Randall Lee Rasmusson

26 Sep 2019

PONE-D-19-17964

Applications of Machine Learning in Decision Analysis for Dose Management for Dofetilide

PLOS ONE

Dear Dr. Rosenberg,

Thank you for submitting your manuscript to PLOS ONE. After careful consideration, we feel that it has merit but does not fully meet PLOS ONE’s publication criteria as it currently stands. Therefore, we invite you to submit a revised version of the manuscript that addresses the points raised during the review process.As outlined by the Reviewer, the manuscript is interesting in its subject matter, but needs extensive revision for proper evaluation of what the Authors actually did.  It should meet the standard that others in the field should be able to reproduce it and give confidence to those not expert in the field of the methodology used (i.e. why each method was chosen over other possibilities) and what the limitations of the method and interpretation are.

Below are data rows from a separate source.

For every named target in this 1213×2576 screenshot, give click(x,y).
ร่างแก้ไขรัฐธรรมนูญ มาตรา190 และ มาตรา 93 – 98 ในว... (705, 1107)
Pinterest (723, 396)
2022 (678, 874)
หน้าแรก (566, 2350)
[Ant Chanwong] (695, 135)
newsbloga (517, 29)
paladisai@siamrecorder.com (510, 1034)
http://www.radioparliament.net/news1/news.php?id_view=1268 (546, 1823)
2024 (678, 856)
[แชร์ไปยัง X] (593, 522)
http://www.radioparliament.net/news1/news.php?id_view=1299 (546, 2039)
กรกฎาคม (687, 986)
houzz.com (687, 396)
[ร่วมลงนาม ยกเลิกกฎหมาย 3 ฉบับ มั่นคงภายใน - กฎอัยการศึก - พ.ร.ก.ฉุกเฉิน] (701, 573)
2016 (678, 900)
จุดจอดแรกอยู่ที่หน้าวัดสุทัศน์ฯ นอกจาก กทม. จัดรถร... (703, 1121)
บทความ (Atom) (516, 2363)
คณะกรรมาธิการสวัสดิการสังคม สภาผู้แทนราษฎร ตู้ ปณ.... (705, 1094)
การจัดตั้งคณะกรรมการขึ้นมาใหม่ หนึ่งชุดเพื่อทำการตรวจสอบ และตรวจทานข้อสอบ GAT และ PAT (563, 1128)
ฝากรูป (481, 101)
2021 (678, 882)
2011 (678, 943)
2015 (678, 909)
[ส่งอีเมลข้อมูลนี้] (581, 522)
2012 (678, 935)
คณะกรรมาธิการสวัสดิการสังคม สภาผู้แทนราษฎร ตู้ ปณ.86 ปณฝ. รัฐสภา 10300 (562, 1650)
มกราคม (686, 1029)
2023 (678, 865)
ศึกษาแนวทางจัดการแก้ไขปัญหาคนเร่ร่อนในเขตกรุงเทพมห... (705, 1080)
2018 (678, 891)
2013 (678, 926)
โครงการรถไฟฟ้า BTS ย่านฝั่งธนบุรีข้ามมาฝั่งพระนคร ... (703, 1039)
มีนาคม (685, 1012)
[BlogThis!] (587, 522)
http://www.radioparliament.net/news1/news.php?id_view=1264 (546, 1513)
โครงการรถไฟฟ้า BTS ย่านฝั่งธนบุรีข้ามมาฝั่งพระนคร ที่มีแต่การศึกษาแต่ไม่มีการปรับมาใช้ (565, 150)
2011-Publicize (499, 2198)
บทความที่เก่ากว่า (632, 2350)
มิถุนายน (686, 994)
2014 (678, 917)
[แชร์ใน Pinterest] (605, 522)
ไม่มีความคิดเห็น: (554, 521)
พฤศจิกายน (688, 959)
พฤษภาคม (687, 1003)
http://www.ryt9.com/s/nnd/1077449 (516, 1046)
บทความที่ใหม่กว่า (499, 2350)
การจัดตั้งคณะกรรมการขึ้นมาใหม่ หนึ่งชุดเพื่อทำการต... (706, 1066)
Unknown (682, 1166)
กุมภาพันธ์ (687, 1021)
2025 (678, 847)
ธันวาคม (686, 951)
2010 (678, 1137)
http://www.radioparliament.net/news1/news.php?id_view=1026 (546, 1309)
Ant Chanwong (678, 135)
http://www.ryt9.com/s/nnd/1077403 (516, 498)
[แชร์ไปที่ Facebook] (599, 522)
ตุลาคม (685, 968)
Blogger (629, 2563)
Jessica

We would appreciate receiving your revised manuscript by Nov 09 2019 11:59PM. When you are ready to submit your revision, log on to https://www.editorialmanager.com/pone/ and select the 'Submissions Needing Revision' folder to locate your manuscript file.

If you would like to make changes to your financial disclosure, please include your updated statement in your cover letter.

To enhance the reproducibility of your results, we recommend that if applicable you deposit your laboratory protocols in protocols.io, where a protocol can be assigned its own identifier (DOI) such that it can be cited independently in the future. For instructions see: http://journals.plos.org/plosone/s/submission-guidelines#loc-laboratory-protocols

Please include the following items when submitting your revised manuscript:

  • A rebuttal letter that responds to each point raised by the academic editor and reviewer(s). This letter should be uploaded as separate file and labeled 'Response to Reviewers'.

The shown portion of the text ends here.